* [Work required] Find the line that contains "Click the bar". Output it and every line after it to the end of the records, exactly as they appear.

(Collected data)

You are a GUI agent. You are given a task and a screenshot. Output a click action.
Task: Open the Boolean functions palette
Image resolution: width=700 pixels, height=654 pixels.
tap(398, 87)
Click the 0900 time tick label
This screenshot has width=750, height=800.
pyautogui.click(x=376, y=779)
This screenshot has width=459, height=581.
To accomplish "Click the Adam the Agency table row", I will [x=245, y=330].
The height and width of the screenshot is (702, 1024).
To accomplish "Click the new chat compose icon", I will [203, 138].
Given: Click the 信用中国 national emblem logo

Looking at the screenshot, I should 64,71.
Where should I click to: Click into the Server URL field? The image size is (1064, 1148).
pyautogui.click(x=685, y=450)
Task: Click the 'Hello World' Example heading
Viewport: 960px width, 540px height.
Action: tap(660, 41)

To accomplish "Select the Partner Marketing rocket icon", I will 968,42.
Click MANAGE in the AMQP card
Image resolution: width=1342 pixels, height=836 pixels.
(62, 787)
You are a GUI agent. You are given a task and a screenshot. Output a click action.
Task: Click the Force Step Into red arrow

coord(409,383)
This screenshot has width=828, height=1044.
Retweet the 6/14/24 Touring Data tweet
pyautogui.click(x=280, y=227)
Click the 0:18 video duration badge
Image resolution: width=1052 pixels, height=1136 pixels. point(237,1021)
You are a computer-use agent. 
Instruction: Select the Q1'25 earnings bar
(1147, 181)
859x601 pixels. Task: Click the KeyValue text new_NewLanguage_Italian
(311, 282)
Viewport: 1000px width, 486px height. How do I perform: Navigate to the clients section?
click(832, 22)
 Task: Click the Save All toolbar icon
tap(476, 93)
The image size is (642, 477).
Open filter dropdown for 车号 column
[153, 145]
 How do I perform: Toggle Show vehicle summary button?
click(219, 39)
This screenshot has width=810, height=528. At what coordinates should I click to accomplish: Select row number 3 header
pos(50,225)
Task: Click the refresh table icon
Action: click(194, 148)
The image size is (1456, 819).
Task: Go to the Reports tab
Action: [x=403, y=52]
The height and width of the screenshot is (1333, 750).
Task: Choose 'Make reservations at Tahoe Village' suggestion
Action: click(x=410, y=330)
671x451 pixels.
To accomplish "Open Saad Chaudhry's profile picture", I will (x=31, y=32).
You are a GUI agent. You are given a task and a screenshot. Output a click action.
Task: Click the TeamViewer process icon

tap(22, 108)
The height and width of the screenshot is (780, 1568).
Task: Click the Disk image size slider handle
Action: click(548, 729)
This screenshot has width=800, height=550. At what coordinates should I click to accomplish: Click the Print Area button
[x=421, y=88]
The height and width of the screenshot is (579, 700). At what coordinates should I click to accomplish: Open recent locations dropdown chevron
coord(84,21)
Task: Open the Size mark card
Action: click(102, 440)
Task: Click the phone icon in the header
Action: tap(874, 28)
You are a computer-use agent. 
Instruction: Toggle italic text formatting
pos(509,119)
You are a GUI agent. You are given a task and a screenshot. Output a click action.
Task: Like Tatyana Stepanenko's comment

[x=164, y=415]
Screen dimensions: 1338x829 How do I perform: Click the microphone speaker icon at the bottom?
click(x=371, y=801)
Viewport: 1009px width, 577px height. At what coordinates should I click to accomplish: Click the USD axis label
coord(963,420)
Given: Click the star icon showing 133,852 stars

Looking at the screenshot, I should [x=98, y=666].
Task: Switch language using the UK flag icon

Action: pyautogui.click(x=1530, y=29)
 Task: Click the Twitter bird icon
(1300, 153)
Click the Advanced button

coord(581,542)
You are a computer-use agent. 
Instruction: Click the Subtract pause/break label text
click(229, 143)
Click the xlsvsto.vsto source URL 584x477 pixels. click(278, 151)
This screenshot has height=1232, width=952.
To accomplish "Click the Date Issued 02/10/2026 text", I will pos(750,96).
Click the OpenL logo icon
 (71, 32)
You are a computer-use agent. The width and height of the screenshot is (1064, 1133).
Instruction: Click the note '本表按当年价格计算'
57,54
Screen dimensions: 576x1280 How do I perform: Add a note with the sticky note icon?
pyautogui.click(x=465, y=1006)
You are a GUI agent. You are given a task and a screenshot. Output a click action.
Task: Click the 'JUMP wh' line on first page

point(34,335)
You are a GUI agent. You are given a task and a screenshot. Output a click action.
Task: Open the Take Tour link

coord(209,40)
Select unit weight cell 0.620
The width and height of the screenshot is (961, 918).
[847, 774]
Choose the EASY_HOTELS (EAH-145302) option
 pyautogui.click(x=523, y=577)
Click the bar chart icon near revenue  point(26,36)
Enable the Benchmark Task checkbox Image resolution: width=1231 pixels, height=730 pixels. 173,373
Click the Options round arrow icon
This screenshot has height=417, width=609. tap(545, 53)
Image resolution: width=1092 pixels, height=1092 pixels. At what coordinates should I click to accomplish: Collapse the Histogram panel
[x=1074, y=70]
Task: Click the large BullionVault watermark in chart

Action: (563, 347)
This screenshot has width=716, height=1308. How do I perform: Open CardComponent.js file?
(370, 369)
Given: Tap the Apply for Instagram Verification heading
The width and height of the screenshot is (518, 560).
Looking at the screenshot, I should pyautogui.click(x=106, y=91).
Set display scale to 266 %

* [Answer space]
Click the bar chart icon near revenue  point(26,36)
Enable the Benchmark Task checkbox Image resolution: width=1231 pixels, height=730 pixels. 173,373
Click the Options round arrow icon
This screenshot has height=417, width=609. tap(545, 53)
Image resolution: width=1092 pixels, height=1092 pixels. At what coordinates should I click to accomplish: Collapse the Histogram panel
[x=1074, y=70]
Task: Click the large BullionVault watermark in chart

Action: (563, 347)
This screenshot has width=716, height=1308. How do I perform: Open CardComponent.js file?
(370, 369)
Given: Tap the Apply for Instagram Verification heading
The width and height of the screenshot is (518, 560).
Looking at the screenshot, I should pyautogui.click(x=106, y=91).
Set display scale to 266 %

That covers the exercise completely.